Don Blankenship, the slippery CEO of coal giant Massey Energy, says bluntly: “We don’t pay much attention to the violation count.” I guess not! He’s been cited for more than 3,000 since 1995, including nearly 500 last year, when his “punishment” totaled a pathetic $168,393 in fines (for a company with income of $2.3 billion in 2009).

On April 5 of this year, MSHA inspectors visited Massey’s Upper Big Branch in the morning, issued two more citations and left. That afternoon, the mine detonated. Blankenship’s response was less than comforting to the families of victims: “Violations are unfortunately a normal part of the mining process.”

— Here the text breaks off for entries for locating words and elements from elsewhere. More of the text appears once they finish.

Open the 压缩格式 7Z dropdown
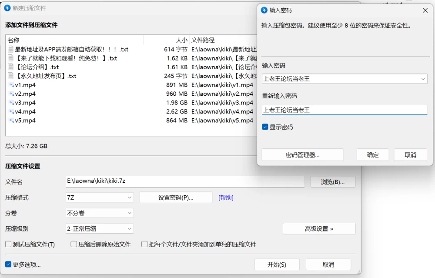Viewport: 435px width, 278px height. 100,198
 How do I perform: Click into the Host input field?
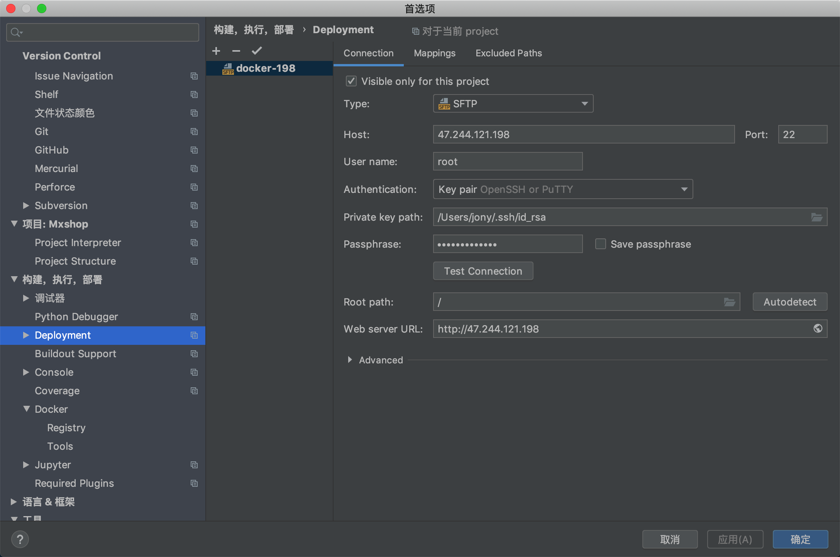pos(583,135)
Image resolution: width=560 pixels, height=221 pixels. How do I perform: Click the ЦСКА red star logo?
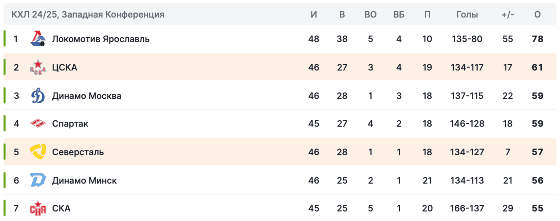pos(38,67)
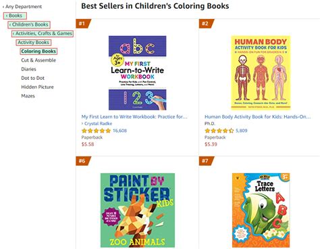Click the star rating of Human Body Activity Book
The width and height of the screenshot is (320, 249).
pyautogui.click(x=219, y=131)
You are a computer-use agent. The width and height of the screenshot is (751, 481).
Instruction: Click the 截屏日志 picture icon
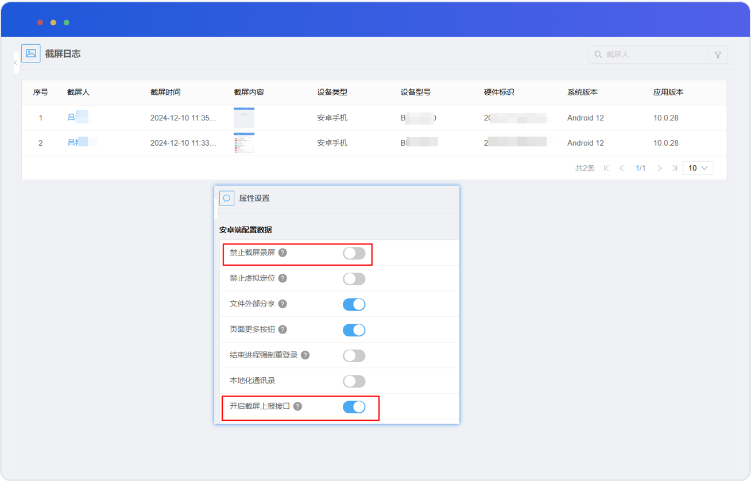coord(31,53)
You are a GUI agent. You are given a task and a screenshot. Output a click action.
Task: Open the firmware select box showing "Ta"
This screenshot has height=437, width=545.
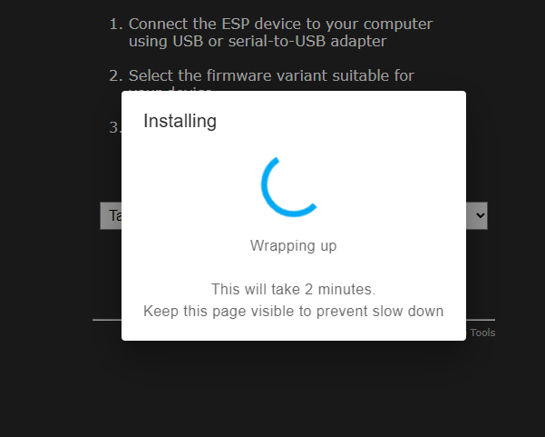pos(111,215)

No, they aren’t. Even MSHA has flatly declared that “Explosions in coal mines are preventable.” What’s happening in our mines is that an abnormal, corporate-governmental cabal is allowing the Blankenships of the world to become multimillionaires while miners die. Listen to the recent testimony by Randy Dingus, a coal miner since 1976 who’s been underground in several Massey mines, including one called Lower Cedar Grove:

“To be honest, that was one of the most dangerous mines that I’ve ever been in. The way they run it and the conditions of the mine, it was pretty sad to put people in there. I know they had to make money, but… I stayed scared to death. This is the God’s honest truth: I would go to work crying and come home crying because my nerves was so messed up over doing things that was unsafe and the way they treated ya. They treated ya awful, no respect.”

Or listen to Stanley “Goose” Stewart, who survived the Upper Big Branch blast.

Testifying before Congress in June, he said that Massey bosses knew for months that the mine’s ventilation system was a disaster waiting to happen: “They would fix it just good enough to [pass inspection], to get us to load coal again.” In the days before the fatal explosion, says Stewart, there were “at least two fireballs,” but management pressed the workers to keep at it, even though, as Stewart put it, “That area was a ticking time bomb.”


In industry after industry (from poultry to chemicals, sweatshops to nail salons), careless disregard for safety and a preferential assertion of “profit rights” has become the norm. Even in the generally progressive city of Austin, Texas, where I live, seven construction workers were killed last year–one by heat ex-haustion. Yet, a simple city council proposal to require periodic rest breaks and drinking water for these exposed workers has caused a furious reaction from the home builders association. “Is the City of Austin trying to usurp or take on the role and responsibility of OSHA?” cried the association’s head. “I don’t want that.”

Lest you blink at the oddity of a business chieftain in the heart of teabag Texas demanding federal preemption of local control, note that OSHA has no rule requiring water breaks for construction crews.

From the huge disasters of Massey and BP, to the rank pettiness of denying a drink of water for fellow humans, corporate leaders are wallowing in an embarrassment of greed that’s killing thousands of working people, while making a mockery of our society’s professed ideals of fairness and justice. Come on–we have to do better than this!

Good, effective, responsible reform proposals abound–from labor law reforms to holding CEOs accountable for allowing preventable deaths. This month’s “Do Something” box offers information, connections and actions to help us eliminate this national shame. This is a deep moral issue that defines who we are. Let’s at least raise it to a level of public awareness, which is the first step toward public action.